Przez Ćmę, oczywiście. To właśnie jej pucate, niezgrabne łapki były sprawcami tegoż okrutnego czynu. Jednak czy ona sobie coś z tego robiła? Nie. Prawdę mówiąc, nawet nie zdawała sobie z tego sprawy. Mały móżdżek kotki na razie nie był w stanie wyobrazić sobie jak wygląda kot z innego klanu, nie wspominając już o mordowaniu trawy. Oczywistym jest jednak, że nawet gdyby to do niej docierało, dalej miałaby to gdzieś. Gdyby trawa nie chciała być deptana, nie rosłaby na ziemi. Proste.

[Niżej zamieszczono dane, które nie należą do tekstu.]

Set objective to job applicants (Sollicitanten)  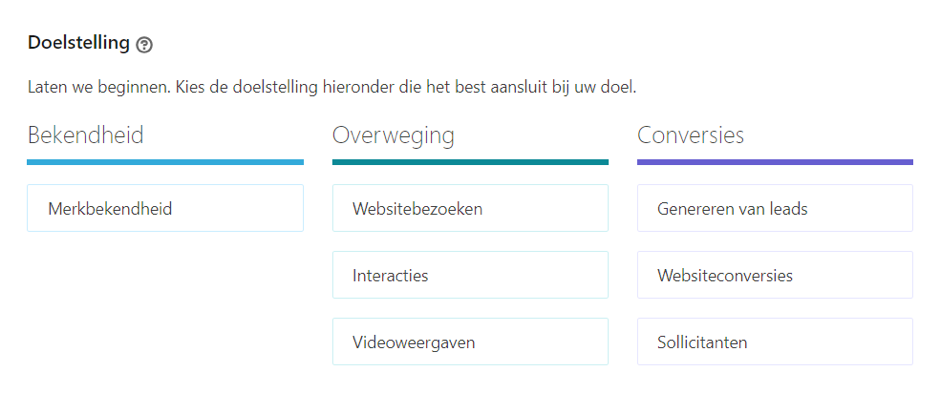tap(775, 342)
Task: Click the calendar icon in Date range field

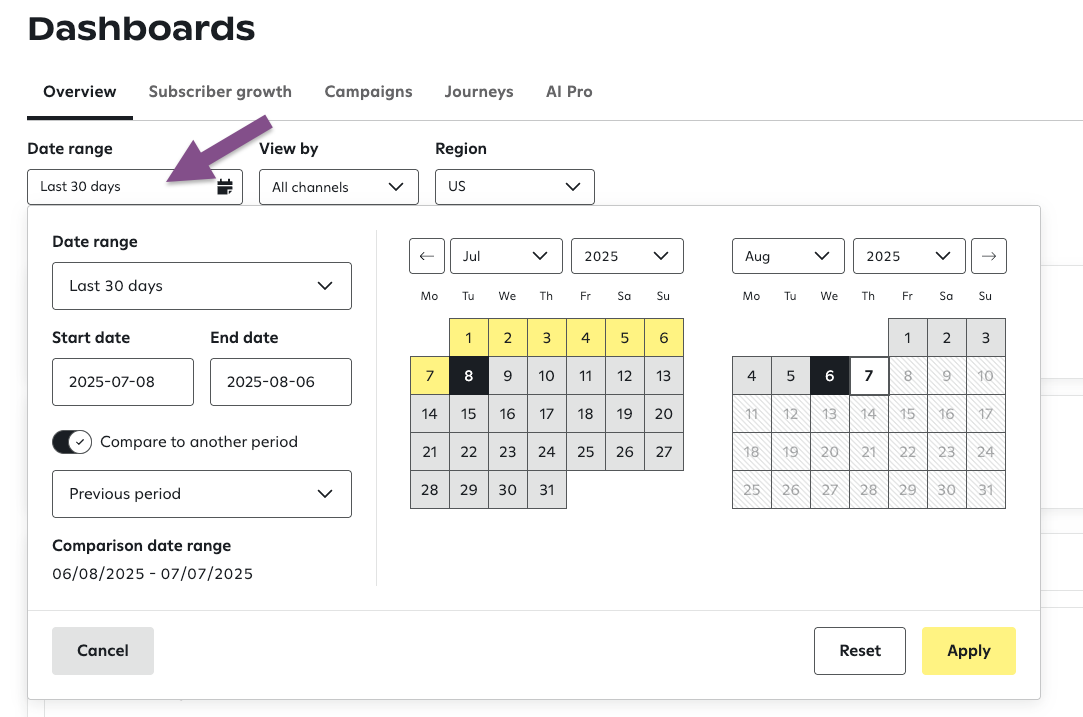Action: tap(225, 187)
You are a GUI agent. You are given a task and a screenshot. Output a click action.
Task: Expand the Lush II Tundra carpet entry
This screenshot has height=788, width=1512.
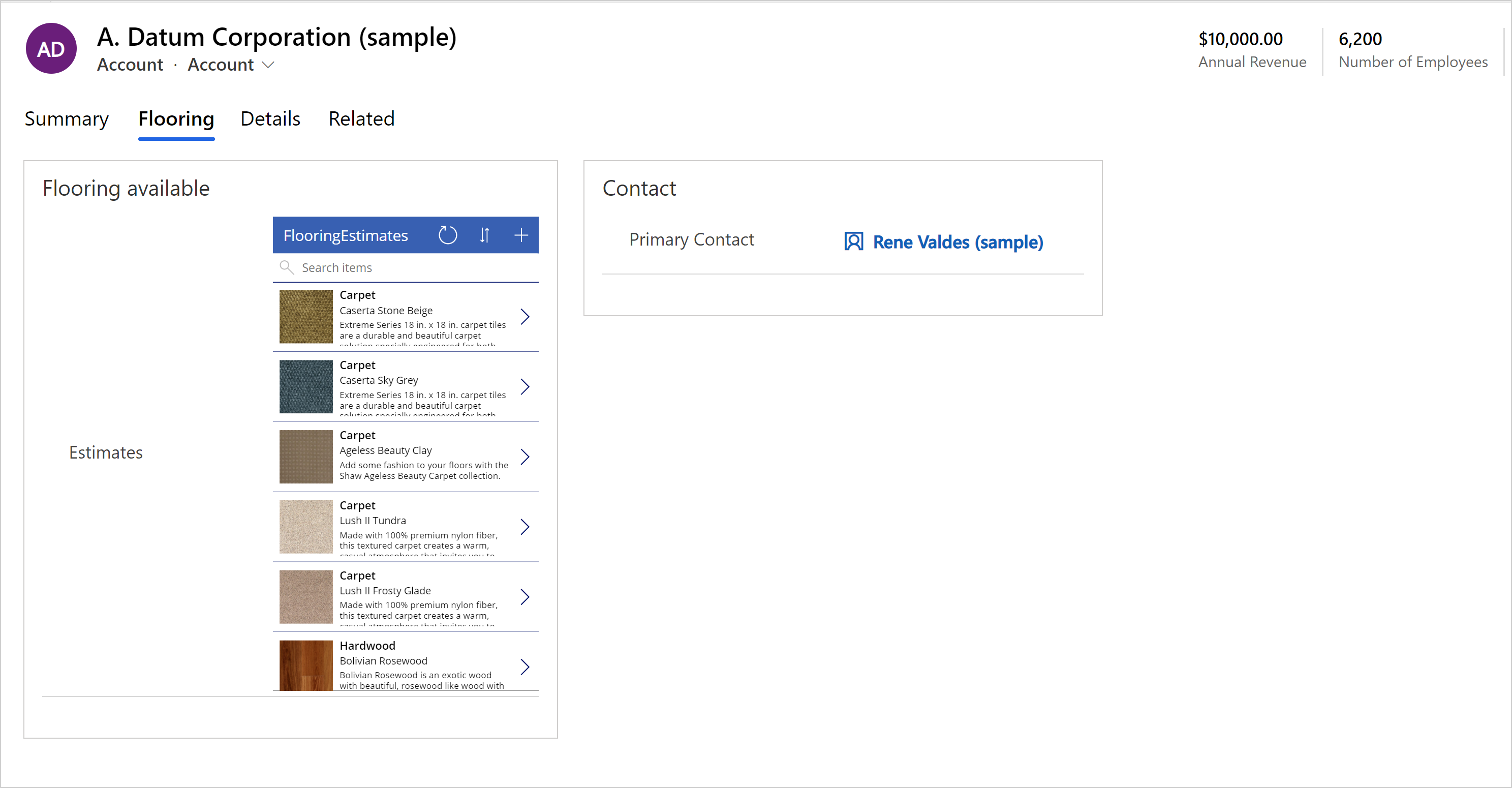click(526, 527)
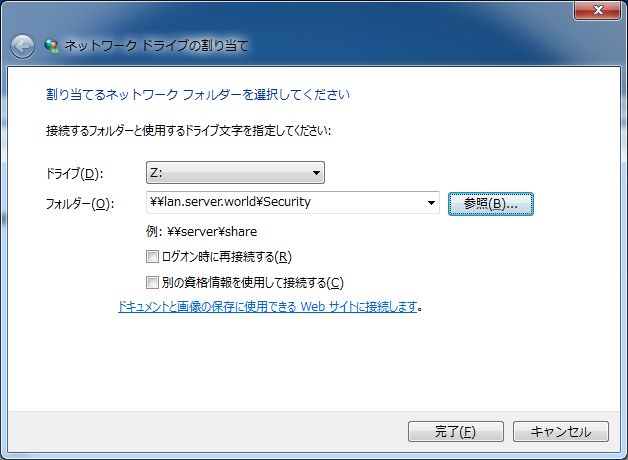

Czuła, że cały świat należy się jej, bo w końcu wszystko wskazywało na to, że tak jest! Gdyby było inaczej, promienie słońca nie grzałyby ją w grzbiet, wiatr nie bawiłby się jej futerkiem, a motylki leciałby do kogoś innego. A skoro natura była na jej skinięcie łapki, to rodzeństwo i w ogóle wszystkie inne kociaki na świecie na pewno też! A gdy już dorośnie to zawładnie też innymi kotami. Nie chodziło jej o bycie liderem, było to co prawda całkiem fajne, jednak nie dla niej.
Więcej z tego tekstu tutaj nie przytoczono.